**Trecho fornecido**
* * * *

Gradualmente, portanto, uma segunda parte acabou sendo criada pelas comunidades cristãs. Há registros de diversas versões, entre os século 11 e 16, com semelhanças entre si. Segundo Maerki, o testemunho mais antigo da formulação completa da ave-maria foi registrado por um frade franciscano, Antonio da Stroncone (1391-1461), no início do século 15.
Na ave-maria, a segunda parte é quando o fiel faz o pedido à mãe de Jesus, afinal.
"A segunda metade não está na Bíblia, mas nasce da oração do povo cristão, florescendo na vida monástica e na devoção popular", pontua Natal.
"Aos poucos foi ganhando forma até ser incorporada oficialmente no século 16. Assim, a Ave Maria é fruto tanto da Sagrada Escritura quanto da tradição viva da Igreja."

* * * *

**Dados fornecidos**
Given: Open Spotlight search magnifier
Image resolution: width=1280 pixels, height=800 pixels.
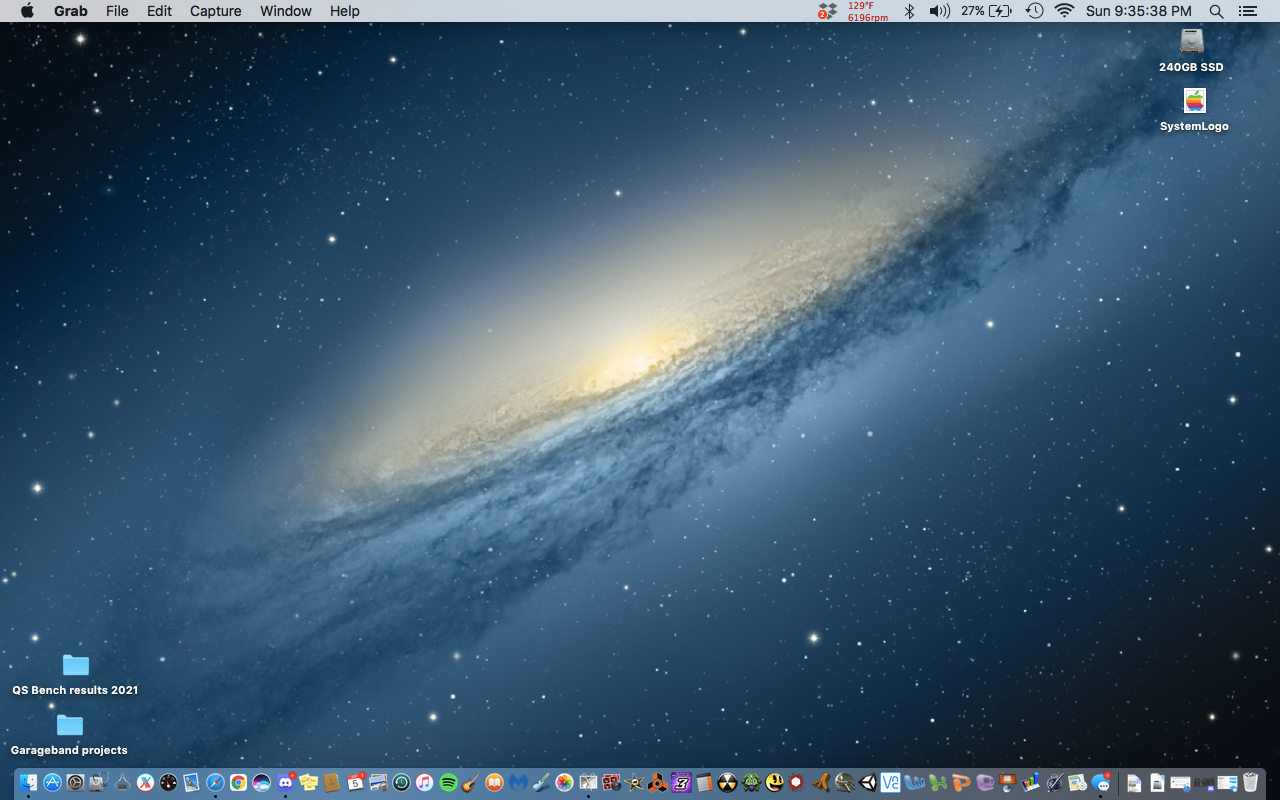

* * * *

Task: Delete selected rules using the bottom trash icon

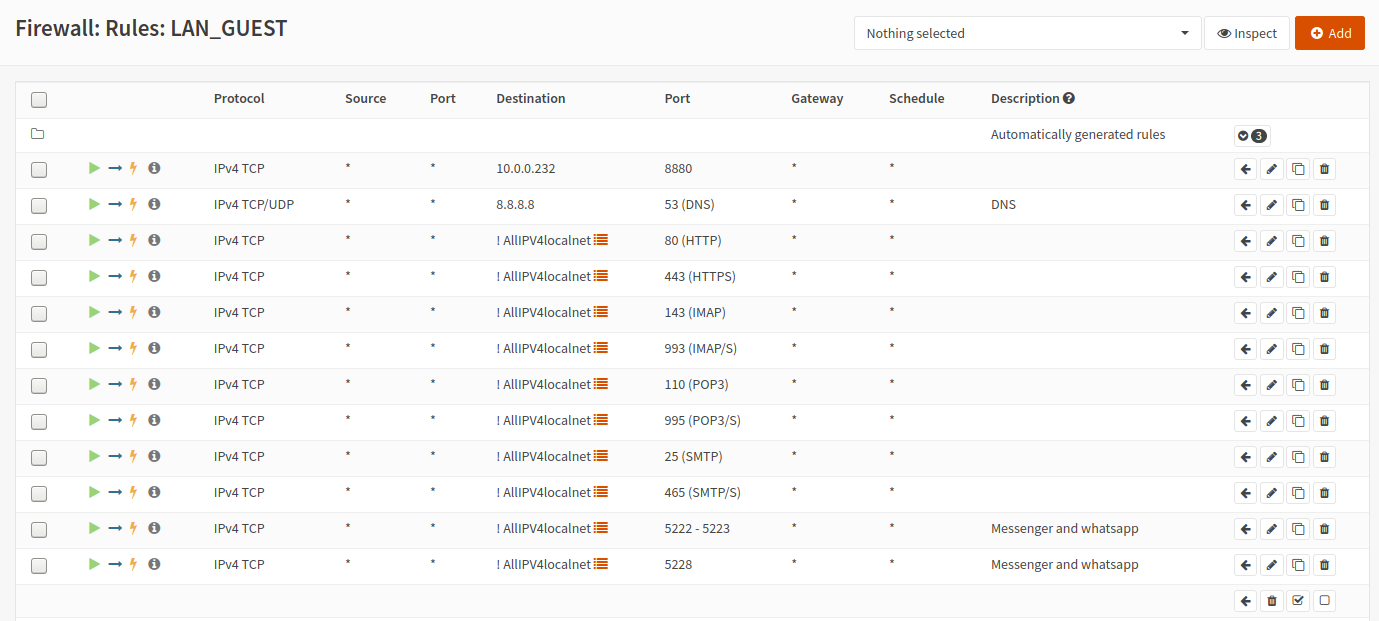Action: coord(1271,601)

* * * *

Dê continuidade ao trecho sobre a origem da ave-maria a partir do ponto em que ele para. Os dados vêm de outra fonte.

Conforme define De Tommaso, esta parte "é uma súplica dos fiéis".
A versão mais popularizada acabou oficializada pela Igreja no chamado Concílio de Trento, o encontro da cúpula do catolicismo que funcionou como uma espécie de resposta aos ânimos separatistas da chamada reforma protestante.
Em 1568, enfim, passou a contar no Breviário Romano publicado pelo papa Pio 5º. E diz o seguinte: "Santa Maria, mãe de Deus, rogai por nós, pecadores, agora e na hora da nossa morte, amém".
O reconhecimento papal veio como uma espécie de "canonização" da oração da ave-maria, comenta à BBC News Brasil o teólogo Raylson Araujo, pesquisador na Pontifícia Universidade Católica de São Paulo (PUC-SP).
A partir de então, a prece passou a constar sistematicamente de publicações autorizadas pela cúpula da Igreja Católica, como livros de orações utilizados por religiosos.
"Pio 5º colocou as diretrizes. Fixou os pai-nossos e as ave-marias como alternativas para aqueles que não sabiam ler", diz o teólogo.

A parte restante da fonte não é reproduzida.